In a deeply personal response to outbreaks of racially motivated protests, President Barack Obama on Monday blamed a lack of opportunity in minority communities and harsher treatment of black and Hispanic men by police for fueling a sense of “unfairness and powerlessness.”
The country’s first black president called for a nationwide mobilization to reverse inequalities and said the cause will remain a mission for the rest of his presidency and his life. “There are consequences to indifference,” Obama said.
Helping launch a foundation to assist young minorities, Obama said the catalysts of protests in Ferguson, Missouri, and in Baltimore were the deaths of young black men and “a feeling that law is not always applied evenly in this country.”
“They experience being treated differently by law enforcement — in stops and in arrests, and in charges and incarcerations,” Obama said. “The statistics are clear, up and down the criminal justice system. There’s no dispute.”

[Element and text position data]
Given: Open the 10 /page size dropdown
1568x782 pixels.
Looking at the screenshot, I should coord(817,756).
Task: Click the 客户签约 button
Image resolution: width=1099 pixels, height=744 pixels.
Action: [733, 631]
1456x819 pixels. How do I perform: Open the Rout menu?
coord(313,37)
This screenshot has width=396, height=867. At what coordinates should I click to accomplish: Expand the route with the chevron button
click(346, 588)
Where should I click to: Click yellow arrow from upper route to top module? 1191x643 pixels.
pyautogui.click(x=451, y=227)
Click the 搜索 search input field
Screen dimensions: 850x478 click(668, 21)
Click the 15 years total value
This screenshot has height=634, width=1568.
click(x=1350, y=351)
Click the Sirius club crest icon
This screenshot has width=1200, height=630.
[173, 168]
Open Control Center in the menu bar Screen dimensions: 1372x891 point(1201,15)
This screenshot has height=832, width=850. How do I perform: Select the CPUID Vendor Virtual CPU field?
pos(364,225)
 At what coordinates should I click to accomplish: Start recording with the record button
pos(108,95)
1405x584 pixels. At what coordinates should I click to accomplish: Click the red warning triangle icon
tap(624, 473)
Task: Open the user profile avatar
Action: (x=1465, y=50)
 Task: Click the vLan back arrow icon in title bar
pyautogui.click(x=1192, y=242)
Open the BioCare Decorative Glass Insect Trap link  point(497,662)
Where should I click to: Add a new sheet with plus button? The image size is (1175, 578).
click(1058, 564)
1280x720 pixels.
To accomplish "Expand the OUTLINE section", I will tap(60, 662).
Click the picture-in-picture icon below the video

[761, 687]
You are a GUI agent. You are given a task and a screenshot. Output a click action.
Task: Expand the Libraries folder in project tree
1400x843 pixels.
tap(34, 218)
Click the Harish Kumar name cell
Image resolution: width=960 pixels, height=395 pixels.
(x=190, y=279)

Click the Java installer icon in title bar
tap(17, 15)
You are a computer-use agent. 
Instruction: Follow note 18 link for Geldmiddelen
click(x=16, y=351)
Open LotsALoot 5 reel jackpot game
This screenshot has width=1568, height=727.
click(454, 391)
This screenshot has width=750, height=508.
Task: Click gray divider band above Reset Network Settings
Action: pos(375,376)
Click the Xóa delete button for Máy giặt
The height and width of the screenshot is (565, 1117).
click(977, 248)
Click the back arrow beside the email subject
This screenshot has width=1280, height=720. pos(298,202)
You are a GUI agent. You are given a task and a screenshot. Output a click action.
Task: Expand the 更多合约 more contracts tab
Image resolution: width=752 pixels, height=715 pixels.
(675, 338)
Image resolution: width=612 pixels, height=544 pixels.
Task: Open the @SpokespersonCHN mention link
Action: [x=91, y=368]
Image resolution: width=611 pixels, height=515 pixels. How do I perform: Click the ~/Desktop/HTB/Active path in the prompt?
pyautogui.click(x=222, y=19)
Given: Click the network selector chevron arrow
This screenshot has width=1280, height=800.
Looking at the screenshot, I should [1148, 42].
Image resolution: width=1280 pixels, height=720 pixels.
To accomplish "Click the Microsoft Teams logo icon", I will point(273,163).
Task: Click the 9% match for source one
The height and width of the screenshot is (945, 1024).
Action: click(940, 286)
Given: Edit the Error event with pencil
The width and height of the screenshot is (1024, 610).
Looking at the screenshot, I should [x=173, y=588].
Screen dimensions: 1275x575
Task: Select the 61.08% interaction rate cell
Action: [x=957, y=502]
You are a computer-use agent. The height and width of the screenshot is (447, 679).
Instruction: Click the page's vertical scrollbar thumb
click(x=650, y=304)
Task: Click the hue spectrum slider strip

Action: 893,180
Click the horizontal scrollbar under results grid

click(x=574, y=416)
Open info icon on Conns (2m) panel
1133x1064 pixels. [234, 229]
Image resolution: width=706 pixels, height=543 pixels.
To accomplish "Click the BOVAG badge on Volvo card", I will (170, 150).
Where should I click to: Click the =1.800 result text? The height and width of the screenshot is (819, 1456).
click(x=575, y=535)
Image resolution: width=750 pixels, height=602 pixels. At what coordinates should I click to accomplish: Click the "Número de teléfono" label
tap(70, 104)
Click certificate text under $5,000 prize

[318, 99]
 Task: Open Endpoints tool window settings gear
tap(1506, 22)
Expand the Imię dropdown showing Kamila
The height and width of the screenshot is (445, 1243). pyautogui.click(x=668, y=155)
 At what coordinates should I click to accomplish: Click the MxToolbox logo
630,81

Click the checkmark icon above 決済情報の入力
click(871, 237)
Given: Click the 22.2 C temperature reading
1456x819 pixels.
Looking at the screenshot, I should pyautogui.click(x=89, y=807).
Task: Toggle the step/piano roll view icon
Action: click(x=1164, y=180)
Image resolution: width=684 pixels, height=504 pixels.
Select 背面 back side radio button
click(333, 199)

> TO DO: In the article about Obama's response to the protests, for how long did he say the cause would remain a mission for him?

> TASK RESPONSE: For the rest of his presidency and his life.